■ INSTRUCTION 1: In the passage on collectors versus bullion buyers, what other name is given for junk silver in the U.S.?

■ SUPPLIED PASSAGE:

---+---

IF you are a collector, want to purchase older coins, want to collect proofs, want to get special keepsakes that have low production runs, care about how your gold and silver looks more than you care about what it weighs, want to dust your collection, enjoy sorting through coins for condition and date, like hunting that special something in antique stores, look forward to finding a dealer who will let you wait in queue to purchase a mint's new limited edition pretty, and generally just like to deal in the "extra" (premium) above the actual weight and price of silver and gold ... then you're a collector, and not a bullion buyer.

IF, on the other hand, you couldn't give a &^%^ about all of that, and you think to yourself ... all I care about is that I can buy gold and silver close to spot and sell it later at spot, you don't care that coins are scratched up because they're still worth spot, you like junk silver (also called constitutional silver) in the U.S. because it is priced just over spot, the idea of dusting coins and keeping up with old coin prices is annoying and tedious to you, the idea of spending a lot more than the spot price on something just because it is pretty makes you wonder how you'll ever recover what you paid above spot, and makes you feel apprehensive, then you're not a collector, you're a bullion buyer.

---+---

■ Dataset records:
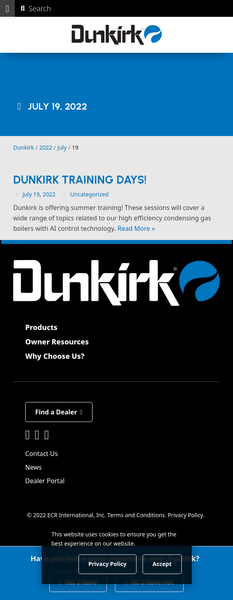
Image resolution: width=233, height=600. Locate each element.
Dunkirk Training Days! (80, 179)
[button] (7, 8)
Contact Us (41, 453)
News (33, 467)
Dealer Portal (44, 480)
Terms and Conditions (136, 515)
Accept (162, 564)
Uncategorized (89, 194)
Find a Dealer (58, 412)
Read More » (136, 228)
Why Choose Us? (54, 356)
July (27, 194)
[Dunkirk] (117, 35)
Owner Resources (57, 341)
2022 (48, 194)
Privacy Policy (185, 515)
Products (41, 327)
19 (36, 194)
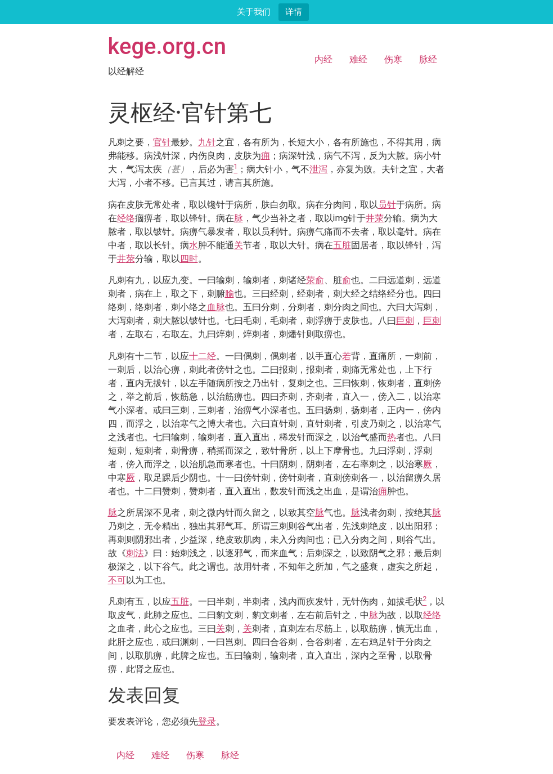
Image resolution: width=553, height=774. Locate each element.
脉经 (428, 59)
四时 (189, 258)
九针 (207, 142)
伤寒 (393, 59)
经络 (126, 218)
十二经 (202, 356)
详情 (293, 11)
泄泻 (318, 169)
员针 (387, 204)
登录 (207, 721)
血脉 (216, 307)
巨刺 (405, 320)
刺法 (135, 553)
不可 (117, 580)
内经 (323, 59)
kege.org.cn (167, 46)
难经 (358, 59)
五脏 (342, 245)
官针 (162, 142)
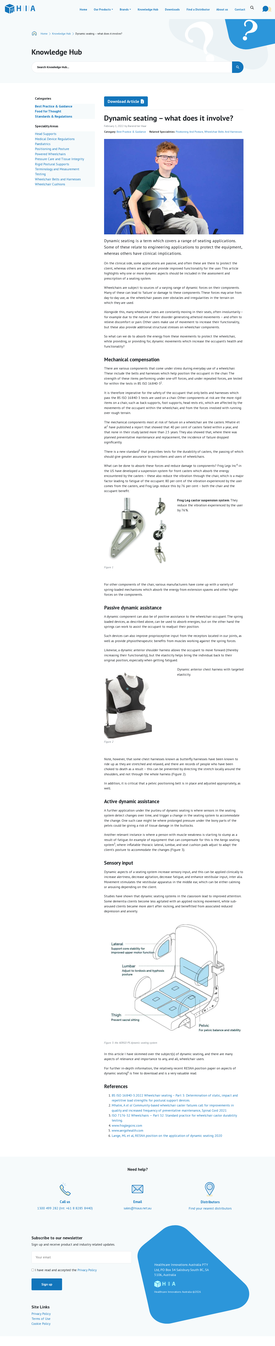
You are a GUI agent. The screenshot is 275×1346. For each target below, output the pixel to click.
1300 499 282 (48, 1208)
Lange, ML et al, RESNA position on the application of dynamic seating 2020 (167, 1135)
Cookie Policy (41, 1323)
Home (44, 33)
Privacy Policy (87, 1270)
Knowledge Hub (61, 33)
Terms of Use (41, 1318)
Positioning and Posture (189, 131)
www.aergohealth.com (127, 1130)
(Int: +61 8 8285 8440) (76, 1208)
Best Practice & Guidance (131, 131)
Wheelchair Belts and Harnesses (223, 131)
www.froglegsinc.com (127, 1125)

---+---

■ INSTRUCTION 2: Transcribe the dataset records verbatim from their beginning through the line containing "官针 (162, 142)", both ends included, and omit the pictures.

■ COMPLETE ANSWER 1: Constitutional silver.

■ COMPLETE ANSWER 2:
Image resolution: width=233, height=600. Locate each element.
Dunkirk Training Days! (80, 179)
[button] (7, 8)
Contact Us (41, 453)
News (33, 467)
Dealer Portal (44, 480)
Terms and Conditions (136, 515)
Accept (162, 564)
Uncategorized (89, 194)
Find a Dealer (58, 412)
Read More » (136, 228)
Why Choose Us? (54, 356)
July (27, 194)
[Dunkirk] (117, 35)
Owner Resources (57, 341)
2022 (48, 194)
Privacy Policy (185, 515)
Products (41, 327)
19 (36, 194)
Image resolution: width=553, height=774. Locate each element.
脉经 (428, 59)
四时 (189, 258)
九针 (207, 142)
伤寒 (393, 59)
经络 (126, 218)
十二经 (202, 356)
详情 (293, 11)
泄泻 (318, 169)
员针 (387, 204)
登录 (207, 721)
血脉 (216, 307)
巨刺 (405, 320)
刺法 (135, 553)
不可 (117, 580)
内经 (323, 59)
kege.org.cn (167, 46)
难经 (358, 59)
五脏 (342, 245)
官针 (162, 142)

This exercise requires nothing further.